It also means that Cardenia has inherited an empire that is more fragile than it may appear. Secret research happening at the most far-flung system in the Interdependency is about to tell her just how fragile.

John Clute and Malcolm Edwards provided one of the most famous backhanded compliments in SF criticism in The Encyclopedia of Science Fiction when they described Isaac Asimov as the "default voice" of science fiction: a consistent but undistinguished style that became the baseline that other writers built on or reacted against. The field is now far too large for there to be one default voice in that same way, but John Scalzi's writing reminds me of that comment. He is very good at writing a specific sort of book: a light science fiction story that draws as much on Star Trek as it does on Heinlein, comfortably sits on the framework of standard SF tropes built by other people, adds a bit of humor and a lot of banter, and otherwise moves reliably and competently through a plot. It's not hard to recognize Scalzi's writing, so in that sense he has less of a default voice than Asimov had, but if I had to pick out an average science fiction novel his writing would come immediately to mind. At a time when the field is large enough to splinter into numerous sub-genres that challenge readers in different ways and push into new ideas, Scalzi continues writing straight down the middle of the genre, providing the same sort of comfortable familiarity as the latest summer blockbuster.

This is not high praise, and I am sometimes mystified at the amount of attention Scalzi gets (both positive and negative). I think his largest flaw (and certainly the largest flaw in this book) is that he has very little dynamic range, particularly in his characters. His books have a tendency to collapse into barely-differentiated versions of the same person bantering with each other, all of them sounding very much like Scalzi's own voice on his blog. The Collapsing Empire has emperox Scalzi grappling with news from scientist Scalzi carried by dutiful Scalzi with the help of profane impetuous Scalzi, all maneuvering against devious Scalzi.

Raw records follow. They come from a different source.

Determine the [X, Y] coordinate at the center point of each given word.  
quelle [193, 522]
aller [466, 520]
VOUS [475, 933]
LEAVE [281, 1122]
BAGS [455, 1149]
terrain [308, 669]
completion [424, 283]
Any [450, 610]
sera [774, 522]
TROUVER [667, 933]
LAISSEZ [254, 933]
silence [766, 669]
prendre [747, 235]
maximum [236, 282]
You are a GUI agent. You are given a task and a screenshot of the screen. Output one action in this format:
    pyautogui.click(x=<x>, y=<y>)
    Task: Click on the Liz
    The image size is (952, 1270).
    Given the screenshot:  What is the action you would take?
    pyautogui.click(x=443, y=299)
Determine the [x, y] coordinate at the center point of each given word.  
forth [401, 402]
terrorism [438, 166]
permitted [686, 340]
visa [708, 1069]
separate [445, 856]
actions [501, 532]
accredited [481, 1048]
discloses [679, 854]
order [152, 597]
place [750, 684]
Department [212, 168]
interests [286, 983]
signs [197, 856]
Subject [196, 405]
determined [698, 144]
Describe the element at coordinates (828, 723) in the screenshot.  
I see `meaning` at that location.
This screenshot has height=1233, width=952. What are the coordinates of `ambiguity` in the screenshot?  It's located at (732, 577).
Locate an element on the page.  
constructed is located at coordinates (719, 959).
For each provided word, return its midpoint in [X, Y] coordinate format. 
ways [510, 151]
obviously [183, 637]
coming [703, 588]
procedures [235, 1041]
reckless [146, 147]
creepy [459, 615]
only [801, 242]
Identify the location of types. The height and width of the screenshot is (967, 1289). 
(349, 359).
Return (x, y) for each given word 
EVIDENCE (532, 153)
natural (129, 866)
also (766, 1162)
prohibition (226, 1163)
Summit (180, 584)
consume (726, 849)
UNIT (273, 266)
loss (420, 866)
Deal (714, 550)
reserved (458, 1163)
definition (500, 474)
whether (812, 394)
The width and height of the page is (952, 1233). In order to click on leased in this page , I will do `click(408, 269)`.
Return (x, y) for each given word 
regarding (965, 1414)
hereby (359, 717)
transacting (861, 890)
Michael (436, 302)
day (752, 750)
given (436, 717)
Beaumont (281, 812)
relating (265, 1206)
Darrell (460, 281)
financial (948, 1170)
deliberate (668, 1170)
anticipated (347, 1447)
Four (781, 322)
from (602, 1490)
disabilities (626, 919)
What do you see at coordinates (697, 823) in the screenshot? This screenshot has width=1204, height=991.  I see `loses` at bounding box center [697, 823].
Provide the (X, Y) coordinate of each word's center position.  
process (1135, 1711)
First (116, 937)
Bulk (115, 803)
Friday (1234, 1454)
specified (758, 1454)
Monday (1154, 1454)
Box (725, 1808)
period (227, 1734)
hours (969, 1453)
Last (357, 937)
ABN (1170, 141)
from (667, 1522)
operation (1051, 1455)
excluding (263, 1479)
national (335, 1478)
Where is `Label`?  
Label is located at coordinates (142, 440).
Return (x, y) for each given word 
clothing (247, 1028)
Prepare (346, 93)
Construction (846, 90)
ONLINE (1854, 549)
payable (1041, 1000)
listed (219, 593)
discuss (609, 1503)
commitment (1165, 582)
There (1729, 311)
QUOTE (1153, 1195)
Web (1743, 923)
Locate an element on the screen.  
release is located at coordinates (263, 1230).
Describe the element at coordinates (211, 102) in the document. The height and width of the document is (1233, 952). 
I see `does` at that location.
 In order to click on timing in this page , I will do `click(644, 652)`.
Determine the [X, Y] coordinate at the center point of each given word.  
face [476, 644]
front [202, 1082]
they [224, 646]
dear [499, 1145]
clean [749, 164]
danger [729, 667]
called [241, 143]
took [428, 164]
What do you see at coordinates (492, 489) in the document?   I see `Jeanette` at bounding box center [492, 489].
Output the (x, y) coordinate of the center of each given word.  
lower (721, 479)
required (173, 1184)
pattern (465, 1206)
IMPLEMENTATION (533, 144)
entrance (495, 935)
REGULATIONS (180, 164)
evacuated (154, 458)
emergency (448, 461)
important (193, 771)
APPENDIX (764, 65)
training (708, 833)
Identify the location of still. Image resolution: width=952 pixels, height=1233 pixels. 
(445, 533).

The characters are easy to keep track of by the roles they play in the plot, and the plot itself is agreeably twisty, but if you're looking for a book to hook into your soul and run you through the gamut of human emotions, this is not it.

That is not necessarily a bad thing. I like that voice; I read Scalzi's blog regularly. He's reliable, and I wonder if that's the secret to his success. I picked up this book because I wanted to read a decent science fiction novel and not take a big risk. It delivered exactly what I asked for. I enjoyed the plot, laughed at some of the characters, felt for Cardenia, enjoyed the way some villainous threats fell flat because of characters who had a firm grasp of what was actually important and acted on it, and am intrigued enough by what will happen next that I'm going to read the sequel. Scalzi aimed to entertain, succeeded, and got another happy customer. (Although I must note that I would have been happier if my favorite character in the book, by far, did not make a premature exit.)

I am mystified at how The Collapsing Empire won a Locus Award for best science fiction novel, though. This is just not an award sort of book, at least in my opinion. It's book four in an urban fantasy series, or the sixth book of Louis L'Amour's Sackett westerns. If you like this sort of thing, you'll like this version of it, and much of the appeal is that it's not risky and requires little investment of effort. I think an award winner should be the sort of book that lingers, that you find yourself thinking about at odd intervals, that expands your view of what's possible to do or feel or understand.

But that complaint is more about awards voters than about Scalzi, who competently executed on exactly what was promised on the tin. I liked the setup and I loved the structure of Cardenia's inheritance of empire, so I do kind of wish I could read the book that, say, Ann Leckie would have written with those elements, but I was entertained in exactly the way that I wanted to be entertained. There's real skill and magic in that.

Followed by The Consuming Fire. This book ends on a cliffhanger, as apparently does the next one, so if that sort of thing bothers you, you may want to wait until they're all available.